WORK TO BE COMPLETED:
Beginning with the line where "The height and width of the screenshot is (488, 868)." occurs, set down each line of the records through the final one, exactly and without additions.

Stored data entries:
BEGIN

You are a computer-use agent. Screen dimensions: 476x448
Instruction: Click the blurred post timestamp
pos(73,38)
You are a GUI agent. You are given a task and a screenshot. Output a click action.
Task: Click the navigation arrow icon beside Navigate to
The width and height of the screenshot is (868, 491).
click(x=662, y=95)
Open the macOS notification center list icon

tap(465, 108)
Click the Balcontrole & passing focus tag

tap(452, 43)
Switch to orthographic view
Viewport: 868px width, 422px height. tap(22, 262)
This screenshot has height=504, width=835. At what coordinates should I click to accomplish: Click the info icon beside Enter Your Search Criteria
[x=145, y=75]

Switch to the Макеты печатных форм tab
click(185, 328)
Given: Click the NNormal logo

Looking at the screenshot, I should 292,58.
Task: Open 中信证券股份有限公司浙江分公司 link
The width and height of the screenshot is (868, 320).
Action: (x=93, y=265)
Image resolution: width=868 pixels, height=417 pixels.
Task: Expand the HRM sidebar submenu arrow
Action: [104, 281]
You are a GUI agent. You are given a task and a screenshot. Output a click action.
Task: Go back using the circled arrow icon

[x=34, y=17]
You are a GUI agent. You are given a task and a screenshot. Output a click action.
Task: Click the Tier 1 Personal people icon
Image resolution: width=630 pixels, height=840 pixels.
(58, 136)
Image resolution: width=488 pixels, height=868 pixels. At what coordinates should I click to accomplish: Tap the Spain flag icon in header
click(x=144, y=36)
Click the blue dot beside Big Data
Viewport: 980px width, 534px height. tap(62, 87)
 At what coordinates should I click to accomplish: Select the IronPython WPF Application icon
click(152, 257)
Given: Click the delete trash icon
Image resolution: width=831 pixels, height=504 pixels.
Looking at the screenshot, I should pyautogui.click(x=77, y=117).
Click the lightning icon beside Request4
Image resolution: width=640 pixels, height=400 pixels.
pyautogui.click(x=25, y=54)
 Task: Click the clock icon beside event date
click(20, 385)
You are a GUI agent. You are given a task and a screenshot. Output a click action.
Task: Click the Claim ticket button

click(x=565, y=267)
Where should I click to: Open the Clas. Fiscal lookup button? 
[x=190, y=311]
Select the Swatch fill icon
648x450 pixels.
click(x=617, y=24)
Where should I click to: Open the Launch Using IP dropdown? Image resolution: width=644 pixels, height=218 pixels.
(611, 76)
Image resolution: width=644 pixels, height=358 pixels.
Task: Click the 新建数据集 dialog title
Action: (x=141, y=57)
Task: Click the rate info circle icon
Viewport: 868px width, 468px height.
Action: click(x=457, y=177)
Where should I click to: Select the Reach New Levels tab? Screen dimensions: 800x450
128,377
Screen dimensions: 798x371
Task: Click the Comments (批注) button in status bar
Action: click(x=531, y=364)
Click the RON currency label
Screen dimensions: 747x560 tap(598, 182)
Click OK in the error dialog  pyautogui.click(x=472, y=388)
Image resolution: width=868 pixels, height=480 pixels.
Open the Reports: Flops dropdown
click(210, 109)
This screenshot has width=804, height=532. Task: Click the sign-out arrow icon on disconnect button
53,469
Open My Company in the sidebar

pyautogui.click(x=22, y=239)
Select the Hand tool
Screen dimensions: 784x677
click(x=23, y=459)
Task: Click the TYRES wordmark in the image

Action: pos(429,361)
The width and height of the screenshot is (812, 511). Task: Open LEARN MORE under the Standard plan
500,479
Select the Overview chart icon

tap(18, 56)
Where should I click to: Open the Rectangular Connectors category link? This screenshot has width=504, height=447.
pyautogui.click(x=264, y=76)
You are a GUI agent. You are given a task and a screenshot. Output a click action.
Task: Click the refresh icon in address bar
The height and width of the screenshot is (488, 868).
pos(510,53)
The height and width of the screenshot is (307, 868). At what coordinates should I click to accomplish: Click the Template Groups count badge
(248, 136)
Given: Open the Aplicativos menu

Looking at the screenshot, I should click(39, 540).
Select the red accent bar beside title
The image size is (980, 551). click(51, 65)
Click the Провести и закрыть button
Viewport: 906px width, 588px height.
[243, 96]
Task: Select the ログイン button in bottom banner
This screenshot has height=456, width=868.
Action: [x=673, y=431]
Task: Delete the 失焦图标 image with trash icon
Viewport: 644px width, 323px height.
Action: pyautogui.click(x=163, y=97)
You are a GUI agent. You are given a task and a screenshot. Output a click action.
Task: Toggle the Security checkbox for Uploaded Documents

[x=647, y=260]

END

EXERCISE SOLUTION:
The height and width of the screenshot is (488, 868).
pos(510,53)
The height and width of the screenshot is (307, 868). At what coordinates should I click to accomplish: Click the Template Groups count badge
(248, 136)
Given: Open the Aplicativos menu

Looking at the screenshot, I should click(39, 540).
Select the red accent bar beside title
The image size is (980, 551). click(51, 65)
Click the Провести и закрыть button
Viewport: 906px width, 588px height.
[243, 96]
Task: Select the ログイン button in bottom banner
This screenshot has height=456, width=868.
Action: [x=673, y=431]
Task: Delete the 失焦图标 image with trash icon
Viewport: 644px width, 323px height.
Action: pyautogui.click(x=163, y=97)
You are a GUI agent. You are given a task and a screenshot. Output a click action.
Task: Toggle the Security checkbox for Uploaded Documents

[x=647, y=260]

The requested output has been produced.